Agora com 17 anos, Carolina move-se por uma vontade de ver todas as pessoas a viver da melhor forma possível, num ambiente com justiça. Acha que a sociedade está cada vez mais “virada para a individualidade” e que nos falta, a todos, uma visão interseccional e consciência de que “as coisas são todas maiores do que nós”. Quer que vejamos além da bolha.
Nos livros que lê, na música que ouve e nos filmes que vê é isso que procura, uma sensação de liberdade. Não é por acaso que nos indica Little Simz, rapper britânica, quando lhe pedimos uma música. “Understand you’re human, be proud. Your light will shine in the darkest hour” [Percebe que és humana, orgulha-te. A tua luz vai brilhar no momento mais difícil], diz Little Simz em “Gems – Interlude”. A força da juventude de Simz assemelha-se à de Patti Smith no livro “Apenas Miúdos”, o favorito de Carolina. As suas referências dizem-nos aquilo que quer ser: uma mulher livre.
Tem muito a dizer sobre o mundo que a rodeia. Nem sempre as pessoas mais velhas, inclusive o irmão (que é de 95), a percebem. Acham que é nova demais, que não viveu o que eles viveram, que a sua experiência de vida não basta para dar opiniões sobre assuntos sérios. “Assuntos de adultos”. Mas sabe que não fazem por mal — “é uma cena que está embutida em nós, quanto mais nova a pessoa for, menos razão ela tem”. Carolina entende, mas acha — aliás tem a certeza — que todas as visões são válidas, só partem de um lugar diferente. “São perspectivas diferentes mas igualmente importantes.”
Os assuntos em que sente mais uma divergência de perspetivas são a sexualidade e as questões de género.
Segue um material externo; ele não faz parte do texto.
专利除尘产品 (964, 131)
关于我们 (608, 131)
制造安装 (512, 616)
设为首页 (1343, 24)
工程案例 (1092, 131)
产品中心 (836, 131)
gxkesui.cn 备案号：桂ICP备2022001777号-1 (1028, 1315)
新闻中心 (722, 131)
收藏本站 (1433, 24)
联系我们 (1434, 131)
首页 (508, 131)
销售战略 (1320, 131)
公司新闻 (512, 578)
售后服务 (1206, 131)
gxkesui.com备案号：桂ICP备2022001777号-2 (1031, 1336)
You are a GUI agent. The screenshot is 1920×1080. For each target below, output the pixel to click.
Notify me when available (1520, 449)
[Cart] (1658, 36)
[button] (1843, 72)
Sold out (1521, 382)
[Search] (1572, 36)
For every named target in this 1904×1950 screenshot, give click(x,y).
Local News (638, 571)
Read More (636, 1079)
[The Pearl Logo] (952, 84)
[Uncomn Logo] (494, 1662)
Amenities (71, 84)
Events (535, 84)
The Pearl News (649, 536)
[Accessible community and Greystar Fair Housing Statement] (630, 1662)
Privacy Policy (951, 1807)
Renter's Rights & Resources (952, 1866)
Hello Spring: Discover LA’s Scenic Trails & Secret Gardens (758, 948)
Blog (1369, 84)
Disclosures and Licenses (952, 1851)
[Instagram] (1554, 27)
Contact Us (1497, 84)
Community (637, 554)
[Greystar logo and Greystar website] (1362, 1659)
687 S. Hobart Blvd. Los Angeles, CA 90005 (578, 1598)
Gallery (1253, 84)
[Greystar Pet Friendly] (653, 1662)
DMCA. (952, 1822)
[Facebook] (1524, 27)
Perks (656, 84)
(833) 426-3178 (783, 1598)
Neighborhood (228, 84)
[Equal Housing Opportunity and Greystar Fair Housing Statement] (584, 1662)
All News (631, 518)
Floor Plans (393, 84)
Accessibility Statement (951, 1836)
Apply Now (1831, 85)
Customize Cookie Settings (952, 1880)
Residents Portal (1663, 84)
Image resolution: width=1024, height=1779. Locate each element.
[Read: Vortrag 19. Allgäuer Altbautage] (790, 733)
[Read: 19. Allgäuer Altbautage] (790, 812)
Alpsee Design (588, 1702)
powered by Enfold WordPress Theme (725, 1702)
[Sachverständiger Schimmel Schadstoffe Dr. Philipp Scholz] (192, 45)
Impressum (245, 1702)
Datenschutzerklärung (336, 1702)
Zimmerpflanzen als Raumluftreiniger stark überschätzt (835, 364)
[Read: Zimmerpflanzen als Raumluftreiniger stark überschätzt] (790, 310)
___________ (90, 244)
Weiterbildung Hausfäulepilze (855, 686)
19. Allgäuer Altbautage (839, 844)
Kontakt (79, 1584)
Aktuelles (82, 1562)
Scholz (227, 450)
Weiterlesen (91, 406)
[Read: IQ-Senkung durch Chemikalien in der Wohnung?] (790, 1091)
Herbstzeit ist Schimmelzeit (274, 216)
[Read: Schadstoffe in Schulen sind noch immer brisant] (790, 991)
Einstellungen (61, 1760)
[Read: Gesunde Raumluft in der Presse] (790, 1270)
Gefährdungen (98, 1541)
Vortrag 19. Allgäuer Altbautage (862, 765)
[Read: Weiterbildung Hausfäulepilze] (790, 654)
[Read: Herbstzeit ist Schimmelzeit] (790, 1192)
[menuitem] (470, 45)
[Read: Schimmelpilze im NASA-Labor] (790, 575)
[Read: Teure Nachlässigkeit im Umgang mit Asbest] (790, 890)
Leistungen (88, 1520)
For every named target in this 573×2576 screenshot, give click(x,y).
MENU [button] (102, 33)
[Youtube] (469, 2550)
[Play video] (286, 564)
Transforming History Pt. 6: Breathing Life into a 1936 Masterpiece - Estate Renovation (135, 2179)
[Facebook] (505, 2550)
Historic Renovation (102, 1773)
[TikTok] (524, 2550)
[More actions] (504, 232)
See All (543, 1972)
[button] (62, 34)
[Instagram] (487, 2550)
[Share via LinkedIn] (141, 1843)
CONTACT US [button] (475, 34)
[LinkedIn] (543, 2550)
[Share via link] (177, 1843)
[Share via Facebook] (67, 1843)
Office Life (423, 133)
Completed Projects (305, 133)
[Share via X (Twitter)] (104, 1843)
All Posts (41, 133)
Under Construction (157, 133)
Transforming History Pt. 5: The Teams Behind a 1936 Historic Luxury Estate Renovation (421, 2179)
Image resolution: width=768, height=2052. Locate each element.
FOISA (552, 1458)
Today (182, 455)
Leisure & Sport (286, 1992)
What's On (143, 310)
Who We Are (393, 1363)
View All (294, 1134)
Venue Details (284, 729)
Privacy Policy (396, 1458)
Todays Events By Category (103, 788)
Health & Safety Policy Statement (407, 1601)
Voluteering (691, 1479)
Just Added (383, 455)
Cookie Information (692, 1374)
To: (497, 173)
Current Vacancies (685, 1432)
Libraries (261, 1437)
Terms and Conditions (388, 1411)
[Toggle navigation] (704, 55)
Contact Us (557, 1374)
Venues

É, sobretudo, uma diferença na sensibilidade. “Nem é uma questão de não respeitarem, mas de olharem para isso com uns olhos completamente diferentes, menos abertos. Principalmente das nomenclaturas ou rótulos. Por exemplo, tentar explicar para a minha mãe o que são pronomes neutros é super estranho, no entanto se ela conhecer alguém que usa pronomes neutros, ela consegue reconhecer que aquela pessoa não se identifica com nenhum género”, explica Carolina. Tudo se tornou mais simples para a sua mãe quando Dr. Kai Bartley, a primeira personagem não-binária de “Grey’s Anatomy” [Anatomia de Grey] surgiu no ecrã. “Aparentemente ‘Grey’s Anatomy’ é mais didático do que eu”, diz em tom de brincadeira.
A grande diferença que aponta entre a geração da sua mãe e a sua é a abertura que hoje existe para se pensar além da sobrevivência. “Quando ela tinha a minha idade, as pessoas homossexuais, na escola, eram completamente gozadas e sofriam de assédio, bullying, e agora acho que para as pessoas adultas pode parecer picuinhas as nossas questões. Tipo ‘o que é pronome neutro? que bom que as pessoas não estão a ser espancadas na rua’.” E não é que hoje não existam casos de bullying nas escolas, mas o progresso permitiu que se começasse a pensar e a exigir mais.
Agora têm “tempo para ler Judith Butler”. No seu caso, pode ler Judith Butler no recreio sem ser questionada.
Nos tempos livres, Carolina frequenta o Clube de Cinema do Liceu Camões. Quis perceber a magia por detrás dos filmes, o som é o que mais a encanta. Como qualquer outra jovem da sua idade, também tem aplicações de redes sociais instaladas no telemóvel e também passa algum tempo por lá.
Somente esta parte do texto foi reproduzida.